EYEWITNESS LOCAL NEWSTAX INCREASES
from Eyewitness News Online
Property Taxes On The Rise
Reported by: Kallie Cart
Videographer: Katy Brown
Web Producer: Kallie Cart
Reported: Jan. 22, 2013 7:13 PM EST
Updated: Jan. 23, 2013 9:13 AM EST
Charleston , Kanawha County , West Virginia
Property taxes are on the rise, hitting residents and business owners hard.
Mark Perine has been a business owner in the Kanawha Valley for more than a decade, with a number of properties and he says he is about to do something he's never done before at his business in Charleston, Appalachian Mini Storage. Perine says he is preparing to raise his rates.
That's because he says he received notice that taxes on eight of his properties are going up. At Appalachian Mini Storage the taxes jumped 240% from $4,600 to $15,000.

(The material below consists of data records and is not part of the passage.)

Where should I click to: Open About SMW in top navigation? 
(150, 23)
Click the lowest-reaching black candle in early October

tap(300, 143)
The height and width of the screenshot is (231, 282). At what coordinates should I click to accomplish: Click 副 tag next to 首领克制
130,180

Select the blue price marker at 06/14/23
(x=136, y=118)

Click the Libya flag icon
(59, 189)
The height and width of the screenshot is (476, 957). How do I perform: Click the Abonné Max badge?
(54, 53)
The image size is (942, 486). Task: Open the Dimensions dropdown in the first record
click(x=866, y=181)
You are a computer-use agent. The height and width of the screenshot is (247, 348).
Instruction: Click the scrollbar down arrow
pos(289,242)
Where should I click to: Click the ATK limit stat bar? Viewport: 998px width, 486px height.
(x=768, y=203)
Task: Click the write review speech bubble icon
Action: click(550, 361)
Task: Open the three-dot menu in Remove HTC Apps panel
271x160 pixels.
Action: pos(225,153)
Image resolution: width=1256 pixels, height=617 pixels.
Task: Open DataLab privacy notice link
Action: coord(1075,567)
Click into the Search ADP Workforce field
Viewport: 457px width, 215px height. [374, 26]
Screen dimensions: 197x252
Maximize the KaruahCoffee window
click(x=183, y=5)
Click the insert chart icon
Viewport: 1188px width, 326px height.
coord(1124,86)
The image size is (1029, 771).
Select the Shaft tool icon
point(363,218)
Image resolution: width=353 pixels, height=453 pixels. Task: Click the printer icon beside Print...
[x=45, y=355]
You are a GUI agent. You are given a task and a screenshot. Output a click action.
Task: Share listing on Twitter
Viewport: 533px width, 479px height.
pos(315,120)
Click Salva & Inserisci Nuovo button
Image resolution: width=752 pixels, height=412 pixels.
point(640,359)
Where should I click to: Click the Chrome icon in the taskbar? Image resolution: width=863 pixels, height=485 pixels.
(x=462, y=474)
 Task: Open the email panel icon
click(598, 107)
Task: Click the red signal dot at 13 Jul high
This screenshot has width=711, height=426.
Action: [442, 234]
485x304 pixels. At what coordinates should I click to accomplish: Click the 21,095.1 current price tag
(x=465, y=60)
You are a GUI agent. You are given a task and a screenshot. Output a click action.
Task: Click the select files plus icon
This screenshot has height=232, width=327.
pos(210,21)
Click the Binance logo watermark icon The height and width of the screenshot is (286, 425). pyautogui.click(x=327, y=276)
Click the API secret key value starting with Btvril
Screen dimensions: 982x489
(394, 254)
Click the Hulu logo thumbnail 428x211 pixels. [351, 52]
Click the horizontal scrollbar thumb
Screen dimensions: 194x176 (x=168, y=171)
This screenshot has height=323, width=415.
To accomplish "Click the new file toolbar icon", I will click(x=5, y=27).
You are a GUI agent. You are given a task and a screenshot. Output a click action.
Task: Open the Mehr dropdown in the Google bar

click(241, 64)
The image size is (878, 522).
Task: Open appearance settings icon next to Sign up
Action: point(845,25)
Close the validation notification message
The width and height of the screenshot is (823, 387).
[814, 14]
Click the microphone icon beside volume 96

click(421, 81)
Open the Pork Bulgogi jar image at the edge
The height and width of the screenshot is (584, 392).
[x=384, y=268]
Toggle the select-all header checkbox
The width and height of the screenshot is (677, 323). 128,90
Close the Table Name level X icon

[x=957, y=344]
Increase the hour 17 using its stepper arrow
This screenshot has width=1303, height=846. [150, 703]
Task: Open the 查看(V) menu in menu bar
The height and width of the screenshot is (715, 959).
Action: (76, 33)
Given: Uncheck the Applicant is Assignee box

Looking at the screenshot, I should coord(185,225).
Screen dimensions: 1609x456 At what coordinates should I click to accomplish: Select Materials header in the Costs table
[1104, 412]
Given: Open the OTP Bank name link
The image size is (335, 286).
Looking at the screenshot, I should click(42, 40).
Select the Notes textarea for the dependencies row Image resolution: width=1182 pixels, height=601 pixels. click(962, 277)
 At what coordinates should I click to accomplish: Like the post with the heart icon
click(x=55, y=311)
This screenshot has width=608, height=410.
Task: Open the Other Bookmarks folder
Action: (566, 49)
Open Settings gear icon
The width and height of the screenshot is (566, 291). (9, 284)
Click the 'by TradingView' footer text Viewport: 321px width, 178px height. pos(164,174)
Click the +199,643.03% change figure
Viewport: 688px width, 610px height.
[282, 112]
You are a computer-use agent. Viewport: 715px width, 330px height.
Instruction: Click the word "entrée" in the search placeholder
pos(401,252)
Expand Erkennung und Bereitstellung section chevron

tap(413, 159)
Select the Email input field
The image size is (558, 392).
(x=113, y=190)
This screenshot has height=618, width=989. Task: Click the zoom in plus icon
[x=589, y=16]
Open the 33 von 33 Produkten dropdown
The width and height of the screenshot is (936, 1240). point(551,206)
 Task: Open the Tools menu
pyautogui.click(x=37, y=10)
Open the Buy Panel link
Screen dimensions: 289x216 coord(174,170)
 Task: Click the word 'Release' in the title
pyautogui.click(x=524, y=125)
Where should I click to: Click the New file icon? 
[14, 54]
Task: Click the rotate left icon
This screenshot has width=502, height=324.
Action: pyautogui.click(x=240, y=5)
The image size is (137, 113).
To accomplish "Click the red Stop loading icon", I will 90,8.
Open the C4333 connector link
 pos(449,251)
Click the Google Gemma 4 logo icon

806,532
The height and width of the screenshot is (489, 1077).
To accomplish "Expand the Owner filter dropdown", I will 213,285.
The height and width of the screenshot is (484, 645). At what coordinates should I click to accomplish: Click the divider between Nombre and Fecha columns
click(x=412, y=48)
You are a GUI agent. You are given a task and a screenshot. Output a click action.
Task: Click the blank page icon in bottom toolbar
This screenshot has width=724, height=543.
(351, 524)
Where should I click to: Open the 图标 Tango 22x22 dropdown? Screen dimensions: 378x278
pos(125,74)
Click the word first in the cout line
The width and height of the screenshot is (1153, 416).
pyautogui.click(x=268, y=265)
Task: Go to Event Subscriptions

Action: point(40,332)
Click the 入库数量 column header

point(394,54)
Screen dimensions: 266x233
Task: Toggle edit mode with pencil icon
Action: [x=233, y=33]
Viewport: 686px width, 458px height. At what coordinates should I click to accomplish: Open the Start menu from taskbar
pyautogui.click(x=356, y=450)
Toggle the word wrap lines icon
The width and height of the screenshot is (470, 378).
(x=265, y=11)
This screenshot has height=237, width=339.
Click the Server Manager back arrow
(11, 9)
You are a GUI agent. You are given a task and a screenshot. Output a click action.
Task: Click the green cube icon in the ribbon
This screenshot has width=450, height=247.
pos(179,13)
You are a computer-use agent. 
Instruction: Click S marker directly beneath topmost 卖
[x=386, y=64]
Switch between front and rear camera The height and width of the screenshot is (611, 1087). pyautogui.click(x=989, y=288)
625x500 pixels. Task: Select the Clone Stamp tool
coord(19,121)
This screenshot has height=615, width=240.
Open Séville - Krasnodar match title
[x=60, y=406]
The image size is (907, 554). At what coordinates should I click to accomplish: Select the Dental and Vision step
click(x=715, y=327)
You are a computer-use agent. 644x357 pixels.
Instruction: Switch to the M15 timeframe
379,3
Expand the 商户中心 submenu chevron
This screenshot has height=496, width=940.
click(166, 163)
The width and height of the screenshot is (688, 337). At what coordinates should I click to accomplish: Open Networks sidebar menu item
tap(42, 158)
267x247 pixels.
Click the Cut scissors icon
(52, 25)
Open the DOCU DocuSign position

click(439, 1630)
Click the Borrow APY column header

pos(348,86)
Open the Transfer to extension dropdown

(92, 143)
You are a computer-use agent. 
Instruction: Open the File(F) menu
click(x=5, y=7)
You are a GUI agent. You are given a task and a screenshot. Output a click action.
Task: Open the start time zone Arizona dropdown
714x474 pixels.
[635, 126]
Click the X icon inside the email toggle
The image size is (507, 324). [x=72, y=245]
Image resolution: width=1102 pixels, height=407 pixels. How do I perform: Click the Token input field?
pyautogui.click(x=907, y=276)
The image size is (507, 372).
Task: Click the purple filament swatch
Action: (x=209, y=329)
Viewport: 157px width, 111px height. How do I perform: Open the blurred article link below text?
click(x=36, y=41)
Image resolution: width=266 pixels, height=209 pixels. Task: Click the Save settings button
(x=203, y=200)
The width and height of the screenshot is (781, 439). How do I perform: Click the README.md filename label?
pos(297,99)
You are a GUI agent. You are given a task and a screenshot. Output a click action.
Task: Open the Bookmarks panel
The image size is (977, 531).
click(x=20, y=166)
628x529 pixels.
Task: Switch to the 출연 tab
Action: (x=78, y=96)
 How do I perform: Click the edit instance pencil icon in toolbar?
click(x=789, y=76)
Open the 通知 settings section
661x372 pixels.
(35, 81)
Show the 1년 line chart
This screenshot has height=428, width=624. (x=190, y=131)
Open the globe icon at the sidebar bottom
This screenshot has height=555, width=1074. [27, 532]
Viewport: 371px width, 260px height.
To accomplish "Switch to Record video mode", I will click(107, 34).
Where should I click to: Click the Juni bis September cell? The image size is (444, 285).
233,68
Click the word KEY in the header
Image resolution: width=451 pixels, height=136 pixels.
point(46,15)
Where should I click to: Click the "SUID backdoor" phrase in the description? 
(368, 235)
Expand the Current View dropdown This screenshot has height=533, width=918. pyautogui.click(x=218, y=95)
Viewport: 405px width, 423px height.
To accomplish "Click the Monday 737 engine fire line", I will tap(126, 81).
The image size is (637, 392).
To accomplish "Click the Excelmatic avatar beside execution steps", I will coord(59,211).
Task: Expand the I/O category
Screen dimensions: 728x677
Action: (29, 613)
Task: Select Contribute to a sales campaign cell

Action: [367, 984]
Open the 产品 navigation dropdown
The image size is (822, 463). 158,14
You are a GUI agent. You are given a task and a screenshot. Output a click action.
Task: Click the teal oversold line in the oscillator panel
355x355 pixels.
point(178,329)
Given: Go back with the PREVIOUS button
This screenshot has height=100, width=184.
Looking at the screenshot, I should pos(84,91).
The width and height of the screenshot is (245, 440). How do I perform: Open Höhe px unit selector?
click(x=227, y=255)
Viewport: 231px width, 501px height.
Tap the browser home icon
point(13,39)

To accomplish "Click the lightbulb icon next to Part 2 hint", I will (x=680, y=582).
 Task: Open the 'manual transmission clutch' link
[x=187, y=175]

"It's just hard for businesses to absorb an increase like this," Perine says.
All told, Perrine is going to end up paying twice as much in property taxes, an additional $17,000. He says he's been given 6-months notice to come up with the extra cash.
"If they stand they way they are, 20% of my net income will go to these taxes," Perine says.
But he isn't alone, commercial and residential property taxes are on the rise in Kanawha County and several other counties. The state tax office says the rates have been on the rise for the past several years. The main reason is a legislative audit which found properties have been under-assessed for years and counties have been under pressure to get more in line with actual values.
On the business side, Stephen Duffield with the Kanawha County Assessor's office says another factor driving up taxes is they are now factoring in the income potential of the property -- how much the businesses make -- more than ever.
But Duffield says they are willing to work with people and encourage people to reach out to them, to ensure they get it right.
There is also a tax appeals office for the state if you think your property has been assessed unfairly.
Kanawha County delegates have proposed a bill for the last several years to limit the percentage your property taxes could go up in a year, but the bill has never gained any traction.
House Minority Leader Tim Armstead also says he wants to propose changes to how business owners and residents appeal their taxes, to make it easier.